» **Quoted passage**

++++++++

March 2002

 

MATH 425  Introduction to Mathematical Modeling (3:3:0)

 

 

Course Syllabus

  1. Graphs and functions as models
  2. Overview of the modeling process
  3. Models using scale and proportion
  4. Models requiring optimization
  5. Experimental Modeling
  6. Monte Carlo and deterministic simulation
  7. Dynamic modeling using the derivative
  8. Discrete stochastic modeling

 

Course Outcomes:

1.       Promote the ability of students to formulate, solve, and assess a variety of mathematical models, arising from verbally described problems in fields such as agriculture, astronautics, biology, business, chemistry,  ecology, economics, forestry,  medicine,  sociology….

2.       To have students understand and unite, diverse mathematical concepts introduced in previous mathematics classes that lie latent, and awaiting discovery in an often non-mathematical context.  These include:

·         Influence diagrams for structural relationships and functional dependencies (Introduction to Computer Science and Discrete Math).

·         Symbolic optimization of univariate, differentiable functions (Calculus 1).

·         Lagrange multipliers with equality and inequality constraints for unconstrained multivariate optimization (Calculus III).

·         Newton’s method applied to univariate (Calculus I) and multivariate optimization.

·         Optimization by Linear Programming (Linear Algebra). 

·         Optimization of non-linear, non-differentiable, functions by search techniques (Discrete Mathematics & Introduction to Computer Science).

·         Recursive and eigenvalue methods in discrete time dynamical systems (Discrete Mathematics and Linear Algebra). 

·         Phase Portraits and eigenvalue methods in continuous time dynamical systems. (Calculus III and Linear Algebra)

·         Discrete Simulation ( Introduction to Computer Science), 

·         Discrete Monte Carlo Simulation (Statistics I).

·         Markov Chains (Discrete Math, Linear Algebra, and Statistics I).

·         Least Squared criteria and Linear Regression (Statistics I ,Linear Algebra, and Calculus I–III)

 

3.       To have students understand how the choice of measurement scales (linear vs. non-linear, continuous vs. discrete), affect the choice of a modeling strategy, extend the range of a model via transformations, affect the numerical stability of a model, or leave some aspect of the problem invariant.

4.       To have students employ geometric concepts for graphical visualization, for the exploration of relationships, for intuition and understanding, and for obtaining quick, approximate solutions or estimates.

5.       To have students become aware of and to gain ability in exploiting the more subtle geometric aspects of a problem that remain invariant under a group of transformations.

6.       To use computer software such as Mathematica as tool for problem solving, modeling, symbolic manipulation, number crunching, visualization, and reporting.

7.       To enable prospective high school teachers of mathematics to better appreciate the use of mathematics as an applied discipline. To enable them to better understand, help and advise their future college bound students, who do not plan to major in mathematics, of its importance, power, and relevance within their chosen field of endeavor.

++++++++

» **Raw data**
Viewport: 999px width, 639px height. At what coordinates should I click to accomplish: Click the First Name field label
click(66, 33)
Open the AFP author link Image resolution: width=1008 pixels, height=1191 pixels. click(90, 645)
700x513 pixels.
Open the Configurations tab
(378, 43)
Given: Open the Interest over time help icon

++++++++

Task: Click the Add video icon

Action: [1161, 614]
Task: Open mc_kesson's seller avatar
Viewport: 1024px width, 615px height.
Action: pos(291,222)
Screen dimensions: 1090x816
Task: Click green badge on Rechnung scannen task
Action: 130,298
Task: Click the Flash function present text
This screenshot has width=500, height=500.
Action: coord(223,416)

++++++++

» **Activity 1**
Can you condense the syllabus paragraph that begins "To have students understand how the choice of measurement scales" into a brief list that keeps its main facts?
» **Activity 2**
Could you rewrite the syllabus, starting with "1.       Promote the" and going on through "forestry,  medicine,  sociology….", with "forestry" replaced by "fisheries"?
Use only the syllabus to respond, not the rows.

» **Response box 1**
Students should understand how the choice of measurement scales (linear vs. non-linear, continuous vs. discrete):
- affects the choice of a modeling strategy
- extends the range of a model via transformations
- affects the numerical stability of a model
- leaves some aspect of the problem invariant

» **Response box 2**
1.       Promote the ability of students to formulate, solve, and assess a variety of mathematical models, arising from verbally described problems in fields such as agriculture, astronautics, biology, business, chemistry,  ecology, economics, fisheries,  medicine,  sociology….